Aux preuves de raison & de sentiment, nous pouvons joindre celles que nous fournissent la morale & la religion. Otez la liberté, toute la nature humaine est renversée, & il n'y a plus aucune trace d'ordre dans la société. Si les hommes ne sont pas libres dans ce qu'ils font de bien & de mal, le bien n'est plus bien, & le mal n'est plus mal. Si une nécessité inévitable & invincible nous fait vouloir tout ce que nous voulons, notre volonté n'est pas plus responsable de son vouloir qu'un ressort de machine est responsable du mouvement qui lui est imprimé: en ce cas il est ridicule de s'en prendre à la volonté, qui ne veut qu'autant qu'une autre cause distinguée d'elle la fait vouloir. Il faut remonter tout droit à cette cause comme je remonte à la main qui remue le bâton, sans m'arrêter au bâton qui ne me frappe qu'autant que cette main le pousse. Encore une fois, ôtez la liberté, vous ne laissez sur la terre ni vice, ni vertu, ni mérite; les récompenses sont ridicules & les châtimens sont injustes: chacun ne fait que ce qu'il doit, puisqu'il agit selon la nécessité; il ne doit ni éviter ce qui est inévitable, ni vaincre ce qui est invincible. Tout est dans l'ordre, car l'ordre est que tout cede à la nécessité. La ruine de la liberté renverse
Ah, sans la liberté, que seroient donc nos ames! Mobiles agités par d'invincibles flammes, Nos voeux, nos actions, nos plaisirs, nos dégoûts, De notre être, en un mot, rien ne seroit à nous. D'un artisan suprème impuissantes machines, Automates pensans, mûs par des mains divines, Nous serions à jamais de mensonge occupés, Vils instrumens d'un Dieu qui nous auroit trompés. Comment, sans liberté, serions - nous ses images? Que lui reviendroit - il de ses brutes ouvrages? On ne peut donc lui plaire, on ne peut l'offenser; Il n'a rien à punir, rien à récompenser. Dans les cieux, sur la terre, il n'est plus de justice: Caton fut sans vertu, Catilina sans vice. Le destin nous entraîne à nos affreux penchans, Et ce cahos du monde est fait pour les méchans. L'oppresseur insolent, l'usurpateur avare, Cartouche, Mivivis, ou tel autre barbare; Plus coupable enfin qu'eux le calomniateur Dira, je n'ai rien fait, Dieu seul en est l'auteur; Ce n'est pas moi, c'est lui qui manque à ma parole, Qui frappe par mes mains, pille, brûle, viole. C'est ainsi que le Dieu de justice & de paix. Seroit l'auteur du trouble, & le dieu des forfaits. Les tristes partisans de ce dogme effroyable, Diroient - ils rien de plus s'ils adoroient le diable?

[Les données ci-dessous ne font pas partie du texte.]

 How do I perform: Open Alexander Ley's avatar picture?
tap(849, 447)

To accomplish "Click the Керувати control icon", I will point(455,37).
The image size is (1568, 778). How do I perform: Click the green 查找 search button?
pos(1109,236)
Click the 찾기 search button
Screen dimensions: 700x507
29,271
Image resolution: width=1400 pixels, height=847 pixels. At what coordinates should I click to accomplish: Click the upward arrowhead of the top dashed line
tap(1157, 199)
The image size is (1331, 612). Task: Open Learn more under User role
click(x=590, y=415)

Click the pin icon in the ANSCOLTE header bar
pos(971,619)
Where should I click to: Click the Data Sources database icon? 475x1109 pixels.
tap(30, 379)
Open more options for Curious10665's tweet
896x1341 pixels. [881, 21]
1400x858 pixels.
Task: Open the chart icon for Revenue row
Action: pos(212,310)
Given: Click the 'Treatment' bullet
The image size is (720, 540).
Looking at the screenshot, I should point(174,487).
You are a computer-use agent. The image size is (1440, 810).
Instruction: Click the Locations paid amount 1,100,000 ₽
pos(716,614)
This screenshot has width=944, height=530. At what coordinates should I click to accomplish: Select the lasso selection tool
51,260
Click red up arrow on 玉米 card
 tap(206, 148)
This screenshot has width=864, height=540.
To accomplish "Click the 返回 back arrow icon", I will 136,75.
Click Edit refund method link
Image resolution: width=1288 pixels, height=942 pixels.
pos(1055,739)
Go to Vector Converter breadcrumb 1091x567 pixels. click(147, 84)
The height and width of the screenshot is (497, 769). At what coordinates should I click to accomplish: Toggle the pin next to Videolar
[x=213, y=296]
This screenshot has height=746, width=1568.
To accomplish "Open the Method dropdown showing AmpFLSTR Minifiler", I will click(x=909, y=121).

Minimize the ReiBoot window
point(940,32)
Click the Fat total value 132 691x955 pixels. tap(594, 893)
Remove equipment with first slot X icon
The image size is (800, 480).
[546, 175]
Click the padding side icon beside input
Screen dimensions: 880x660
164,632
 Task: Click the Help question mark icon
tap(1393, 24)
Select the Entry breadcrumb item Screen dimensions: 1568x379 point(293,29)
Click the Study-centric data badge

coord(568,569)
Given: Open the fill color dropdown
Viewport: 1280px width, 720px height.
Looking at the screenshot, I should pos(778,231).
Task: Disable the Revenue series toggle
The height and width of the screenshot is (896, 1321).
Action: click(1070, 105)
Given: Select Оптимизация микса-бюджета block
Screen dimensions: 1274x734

Le second système sur la liberté est celui dans lequel on soutient que l'ame ne se détermine jamais sans cause & sans une raison prise d'ailleurs que du fond de la volonté: c'est - là sur - tout le système favori de M. Léïbnitz. Selon lui la cause des déterminations n'est point physique, elle est morale, & agit sur l'intelligence même, de maniere qu'un homme ne peut jamais être poussé à agir librement, que par des moyens propres à le persuader. Voilà pourquoi il faut des lois, & que les peines & les récompenses sont nécessaires. L'espérance & la crainte agissent immédiatement sur l'intelligence: cette liberté est opposée à la nécessité physique ou fatale, mais elle ne l'est point à la nécessité morale, laquelle, pourvu qu'elle soit seule, ne s'étend qu'à des choses contingentes, & ne porte pas la moindre atteinte à la liberté. De ce genre est celle qui fait qu'un homme qui a l'usage de sa raison, si on lui offre le choix entre de bons alimens & du poison, se détermine pour les premiers. La liberté dans ce cas est entiere, & cependant le contraire est impossible. Qui peut nier que le sage, lorsqu'il agit librement, ne suive nécessairement le parti que la sagesse lui prescrit?
La nécessité hypothétique n'est pas moins compatible
avec la liberté: tous ceux qui l'on regardée comme
destructive de la liberté ont confondu le certain & le
nécessaire. La certitude marque simplement qu'un
évenement aura lieu, plûtôt que son contraire, parce
que les causes dont il dépend se trouvent disposées
à produire leur effet; mais la nécessité emporte
la cause même par l'impossibilité absolue du contraire.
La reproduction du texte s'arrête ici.